Influential: this column is Paris Hilton approved

“Know the star you are. And see yourself as part of a galaxy.”

So sayeth the Mother of All Influencers, the Hashtag Highness, the Rich Stick Insect, Paris Hilton. Paris – who I met at a Super Bowl Playboy party in Texas once, full disclosure, and who couldn’t put two words together without a team of ghost-writers – is right, says a new report.

Influencers – at least in Canada, and at least in respect of politics – are the new galactic stars, says a report written by assorted tall foreheads. Influencers rule, dude. They slay.
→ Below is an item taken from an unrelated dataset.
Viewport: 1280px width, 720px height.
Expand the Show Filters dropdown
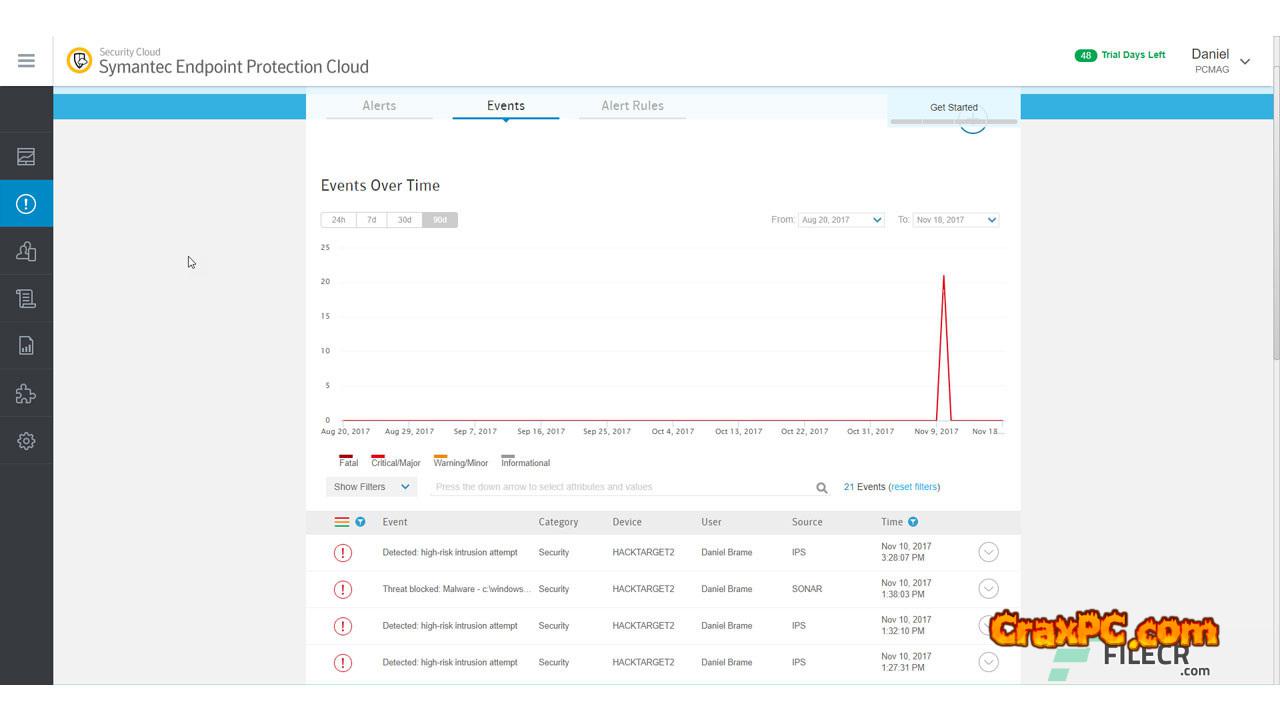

The detailed, 80-page report, which had many big words in it, was authored by the Canadian Digital Media Research Network, with the assistance of some brainy people at the McGill University and University of Toronto-led Media Ecosystem Observatory. Its main conclusion can be stated thusly:

Influencers had a bigger impact on the 2025 Canadian federal general election than the mainstream media and the politicians and political parties put together.

Like, way more.

The report found that influencers produced almost half, 47 per cent, of the political content that pinged around the Internet during the election. News organizations made up only 28 per cent, and politicians a piddly 18 per cent. Ouch.

Way back when dinosaurs roamed the Earth, and when Stockwell Day allegedly interacted with them, the mainstream media dominated the discourse. So, too, politicians and political parties, who spent truckloads of dough on ads. Not anymore.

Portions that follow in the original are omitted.